++++ Task data ++++

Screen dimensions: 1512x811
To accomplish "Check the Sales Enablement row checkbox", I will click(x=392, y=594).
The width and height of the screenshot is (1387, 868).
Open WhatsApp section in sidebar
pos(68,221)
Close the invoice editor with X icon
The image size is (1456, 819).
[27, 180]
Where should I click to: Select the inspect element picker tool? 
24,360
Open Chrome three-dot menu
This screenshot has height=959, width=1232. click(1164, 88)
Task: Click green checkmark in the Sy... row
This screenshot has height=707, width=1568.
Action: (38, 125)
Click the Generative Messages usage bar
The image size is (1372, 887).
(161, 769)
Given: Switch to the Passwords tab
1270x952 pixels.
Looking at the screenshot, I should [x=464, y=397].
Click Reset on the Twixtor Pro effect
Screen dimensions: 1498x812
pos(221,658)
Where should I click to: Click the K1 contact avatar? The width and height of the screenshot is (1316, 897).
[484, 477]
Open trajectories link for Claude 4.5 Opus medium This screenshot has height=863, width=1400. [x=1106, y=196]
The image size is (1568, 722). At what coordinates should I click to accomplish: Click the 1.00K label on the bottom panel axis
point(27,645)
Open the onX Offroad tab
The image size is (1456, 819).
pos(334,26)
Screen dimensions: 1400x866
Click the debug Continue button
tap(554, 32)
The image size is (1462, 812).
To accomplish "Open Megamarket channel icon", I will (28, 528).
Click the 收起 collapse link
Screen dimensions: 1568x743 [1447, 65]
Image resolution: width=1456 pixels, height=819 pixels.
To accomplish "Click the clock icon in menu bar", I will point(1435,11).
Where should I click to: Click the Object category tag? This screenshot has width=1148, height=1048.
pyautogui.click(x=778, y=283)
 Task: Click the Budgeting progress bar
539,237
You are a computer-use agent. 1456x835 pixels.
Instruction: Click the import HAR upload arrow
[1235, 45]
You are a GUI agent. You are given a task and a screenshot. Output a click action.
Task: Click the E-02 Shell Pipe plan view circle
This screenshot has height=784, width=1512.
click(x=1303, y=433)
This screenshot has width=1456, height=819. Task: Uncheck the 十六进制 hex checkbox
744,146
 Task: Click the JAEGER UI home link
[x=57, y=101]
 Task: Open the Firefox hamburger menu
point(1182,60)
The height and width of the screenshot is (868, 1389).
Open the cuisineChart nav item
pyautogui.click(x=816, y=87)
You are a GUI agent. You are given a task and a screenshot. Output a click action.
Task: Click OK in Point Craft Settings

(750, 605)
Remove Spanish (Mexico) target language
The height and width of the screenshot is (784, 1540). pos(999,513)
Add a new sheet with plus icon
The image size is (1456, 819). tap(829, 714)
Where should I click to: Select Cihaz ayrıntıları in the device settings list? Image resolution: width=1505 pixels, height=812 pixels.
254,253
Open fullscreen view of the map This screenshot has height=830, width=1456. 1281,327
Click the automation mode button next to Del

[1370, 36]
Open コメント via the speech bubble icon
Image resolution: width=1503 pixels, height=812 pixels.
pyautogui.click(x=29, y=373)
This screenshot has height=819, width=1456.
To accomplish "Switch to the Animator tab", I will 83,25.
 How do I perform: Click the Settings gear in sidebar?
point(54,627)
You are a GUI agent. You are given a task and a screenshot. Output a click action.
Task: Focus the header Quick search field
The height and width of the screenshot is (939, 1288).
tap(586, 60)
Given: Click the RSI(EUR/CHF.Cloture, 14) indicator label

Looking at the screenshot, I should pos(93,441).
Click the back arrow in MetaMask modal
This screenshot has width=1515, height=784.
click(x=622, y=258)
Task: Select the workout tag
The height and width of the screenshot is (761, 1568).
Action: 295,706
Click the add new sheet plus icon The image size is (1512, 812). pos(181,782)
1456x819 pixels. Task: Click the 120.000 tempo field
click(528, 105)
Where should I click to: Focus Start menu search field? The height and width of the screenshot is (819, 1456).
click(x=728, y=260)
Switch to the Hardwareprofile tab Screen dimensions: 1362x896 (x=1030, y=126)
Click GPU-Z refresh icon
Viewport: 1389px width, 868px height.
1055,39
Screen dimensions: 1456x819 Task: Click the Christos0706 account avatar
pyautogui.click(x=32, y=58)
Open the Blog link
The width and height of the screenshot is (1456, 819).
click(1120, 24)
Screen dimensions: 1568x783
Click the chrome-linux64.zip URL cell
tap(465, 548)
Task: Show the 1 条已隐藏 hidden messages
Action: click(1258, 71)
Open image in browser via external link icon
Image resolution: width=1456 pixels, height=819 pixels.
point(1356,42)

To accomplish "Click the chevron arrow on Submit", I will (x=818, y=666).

++++

▶ [Work order]
Copy out the entries above again, keeping them exact.

▶ [Output below]
Screen dimensions: 1512x811
To accomplish "Check the Sales Enablement row checkbox", I will click(x=392, y=594).
The width and height of the screenshot is (1387, 868).
Open WhatsApp section in sidebar
pos(68,221)
Close the invoice editor with X icon
The image size is (1456, 819).
[27, 180]
Where should I click to: Select the inspect element picker tool? 
24,360
Open Chrome three-dot menu
This screenshot has height=959, width=1232. click(1164, 88)
Task: Click green checkmark in the Sy... row
This screenshot has height=707, width=1568.
Action: (38, 125)
Click the Generative Messages usage bar
The image size is (1372, 887).
(161, 769)
Given: Switch to the Passwords tab
1270x952 pixels.
Looking at the screenshot, I should [x=464, y=397].
Click Reset on the Twixtor Pro effect
Screen dimensions: 1498x812
pos(221,658)
Where should I click to: Click the K1 contact avatar? The width and height of the screenshot is (1316, 897).
[484, 477]
Open trajectories link for Claude 4.5 Opus medium This screenshot has height=863, width=1400. [x=1106, y=196]
The image size is (1568, 722). At what coordinates should I click to accomplish: Click the 1.00K label on the bottom panel axis
point(27,645)
Open the onX Offroad tab
The image size is (1456, 819).
pos(334,26)
Screen dimensions: 1400x866
Click the debug Continue button
tap(554, 32)
The image size is (1462, 812).
To accomplish "Open Megamarket channel icon", I will (28, 528).
Click the 收起 collapse link
Screen dimensions: 1568x743 [1447, 65]
Image resolution: width=1456 pixels, height=819 pixels.
To accomplish "Click the clock icon in menu bar", I will point(1435,11).
Where should I click to: Click the Object category tag? This screenshot has width=1148, height=1048.
pyautogui.click(x=778, y=283)
 Task: Click the Budgeting progress bar
539,237
You are a computer-use agent. 1456x835 pixels.
Instruction: Click the import HAR upload arrow
[1235, 45]
You are a GUI agent. You are given a task and a screenshot. Output a click action.
Task: Click the E-02 Shell Pipe plan view circle
This screenshot has height=784, width=1512.
click(x=1303, y=433)
This screenshot has width=1456, height=819. Task: Uncheck the 十六进制 hex checkbox
744,146
 Task: Click the JAEGER UI home link
[x=57, y=101]
 Task: Open the Firefox hamburger menu
point(1182,60)
The height and width of the screenshot is (868, 1389).
Open the cuisineChart nav item
pyautogui.click(x=816, y=87)
You are a GUI agent. You are given a task and a screenshot. Output a click action.
Task: Click OK in Point Craft Settings

(750, 605)
Remove Spanish (Mexico) target language
The height and width of the screenshot is (784, 1540). pos(999,513)
Add a new sheet with plus icon
The image size is (1456, 819). tap(829, 714)
Where should I click to: Select Cihaz ayrıntıları in the device settings list? Image resolution: width=1505 pixels, height=812 pixels.
254,253
Open fullscreen view of the map This screenshot has height=830, width=1456. 1281,327
Click the automation mode button next to Del

[1370, 36]
Open コメント via the speech bubble icon
Image resolution: width=1503 pixels, height=812 pixels.
pyautogui.click(x=29, y=373)
This screenshot has height=819, width=1456.
To accomplish "Switch to the Animator tab", I will 83,25.
 How do I perform: Click the Settings gear in sidebar?
point(54,627)
You are a GUI agent. You are given a task and a screenshot. Output a click action.
Task: Focus the header Quick search field
The height and width of the screenshot is (939, 1288).
tap(586, 60)
Given: Click the RSI(EUR/CHF.Cloture, 14) indicator label

Looking at the screenshot, I should pos(93,441).
Click the back arrow in MetaMask modal
This screenshot has width=1515, height=784.
click(x=622, y=258)
Task: Select the workout tag
The height and width of the screenshot is (761, 1568).
Action: 295,706
Click the add new sheet plus icon The image size is (1512, 812). pos(181,782)
1456x819 pixels. Task: Click the 120.000 tempo field
click(528, 105)
Where should I click to: Focus Start menu search field? The height and width of the screenshot is (819, 1456).
click(x=728, y=260)
Switch to the Hardwareprofile tab Screen dimensions: 1362x896 (x=1030, y=126)
Click GPU-Z refresh icon
Viewport: 1389px width, 868px height.
1055,39
Screen dimensions: 1456x819 Task: Click the Christos0706 account avatar
pyautogui.click(x=32, y=58)
Open the Blog link
The width and height of the screenshot is (1456, 819).
click(1120, 24)
Screen dimensions: 1568x783
Click the chrome-linux64.zip URL cell
tap(465, 548)
Task: Show the 1 条已隐藏 hidden messages
Action: click(1258, 71)
Open image in browser via external link icon
Image resolution: width=1456 pixels, height=819 pixels.
point(1356,42)

To accomplish "Click the chevron arrow on Submit", I will (x=818, y=666).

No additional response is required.